Probability of Finding Shrubs in Jojoba Acres

[Cyrus]

4)An agronomist has found an average of 2 shrubs per acre of jojoba, which serves as the source for transmission oil. Find the Following probabilities:
a) That 5 plants will be found when the number of acre search is (1) one; (2) two;
or (3) three.
b) That no plants will be found in searching the next (1) .5 acre; (2) 1 acre; or (3)
1.5 acres

I want to just do this, but I don't think I can:

The Agronomist finds an average of 2 shrubs per 1 acre jojoba. μ = 2

The probability is given by: μ = np, hence: p = (μ/n)

a.) (1) p = (2/5) = 0.4 (2) p = (2)/(5/2) = 0.8 (3) p = 1.2


120% does not seem rational. If its going to happen, it should be 100% at most.

 

[pizzasky]

Hi!

First things first,definitions!
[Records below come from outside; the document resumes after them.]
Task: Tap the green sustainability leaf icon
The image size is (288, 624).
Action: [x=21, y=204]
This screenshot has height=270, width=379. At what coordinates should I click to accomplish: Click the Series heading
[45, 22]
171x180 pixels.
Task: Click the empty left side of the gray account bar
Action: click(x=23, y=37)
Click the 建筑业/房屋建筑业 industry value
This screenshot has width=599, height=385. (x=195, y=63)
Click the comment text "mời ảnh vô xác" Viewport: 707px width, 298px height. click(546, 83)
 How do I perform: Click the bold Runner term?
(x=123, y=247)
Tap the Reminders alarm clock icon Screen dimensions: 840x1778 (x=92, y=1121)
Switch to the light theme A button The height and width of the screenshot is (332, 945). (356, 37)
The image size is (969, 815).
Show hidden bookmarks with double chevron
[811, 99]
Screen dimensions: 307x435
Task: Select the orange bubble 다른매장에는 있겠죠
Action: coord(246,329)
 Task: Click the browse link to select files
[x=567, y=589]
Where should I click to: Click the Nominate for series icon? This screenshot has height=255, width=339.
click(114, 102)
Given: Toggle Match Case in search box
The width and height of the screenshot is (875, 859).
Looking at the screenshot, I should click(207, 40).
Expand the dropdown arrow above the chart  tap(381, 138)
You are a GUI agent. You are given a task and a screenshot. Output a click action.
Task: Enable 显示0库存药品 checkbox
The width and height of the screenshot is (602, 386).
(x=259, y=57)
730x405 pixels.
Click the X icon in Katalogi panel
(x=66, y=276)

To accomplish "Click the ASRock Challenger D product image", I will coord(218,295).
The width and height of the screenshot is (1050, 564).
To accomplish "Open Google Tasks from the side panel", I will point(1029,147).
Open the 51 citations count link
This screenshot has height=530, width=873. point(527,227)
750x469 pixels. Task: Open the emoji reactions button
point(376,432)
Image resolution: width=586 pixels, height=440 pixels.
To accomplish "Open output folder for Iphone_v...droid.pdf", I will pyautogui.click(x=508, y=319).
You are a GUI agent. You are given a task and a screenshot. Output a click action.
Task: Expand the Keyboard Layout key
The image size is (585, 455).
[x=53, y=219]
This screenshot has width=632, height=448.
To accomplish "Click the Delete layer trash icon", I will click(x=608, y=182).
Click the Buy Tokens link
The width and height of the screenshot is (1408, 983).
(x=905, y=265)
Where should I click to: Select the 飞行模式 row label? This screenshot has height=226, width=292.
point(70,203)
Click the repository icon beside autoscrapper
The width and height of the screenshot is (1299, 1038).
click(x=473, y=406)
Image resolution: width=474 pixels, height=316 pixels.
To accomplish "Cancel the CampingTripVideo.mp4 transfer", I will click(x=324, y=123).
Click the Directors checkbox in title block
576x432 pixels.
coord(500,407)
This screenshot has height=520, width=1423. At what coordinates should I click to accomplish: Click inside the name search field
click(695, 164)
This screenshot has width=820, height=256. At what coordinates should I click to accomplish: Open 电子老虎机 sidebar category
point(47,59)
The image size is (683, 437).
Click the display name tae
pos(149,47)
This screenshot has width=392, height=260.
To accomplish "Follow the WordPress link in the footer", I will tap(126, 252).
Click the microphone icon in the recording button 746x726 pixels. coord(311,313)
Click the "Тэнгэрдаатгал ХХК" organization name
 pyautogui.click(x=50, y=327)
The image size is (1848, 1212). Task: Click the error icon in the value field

Let X be the random variable for the number of shrubs per acre of jojoba.

In my opinion, X should follow a Poisson distribution, as there is theoretically no limit to the number of shrubs we can find, instead of a Binomial model as seen in your calculations. Hence, X \sim P_0(2)
With this, you should be able to proceed with your working for (a).

As for part (b), I think we should pay some attention to the word "next". This probably means that there is some restriction on the probability. I think the question means that the agronomist should find 5 plants in the first area of land... but which area (1, 2, or 3 acres) should we use?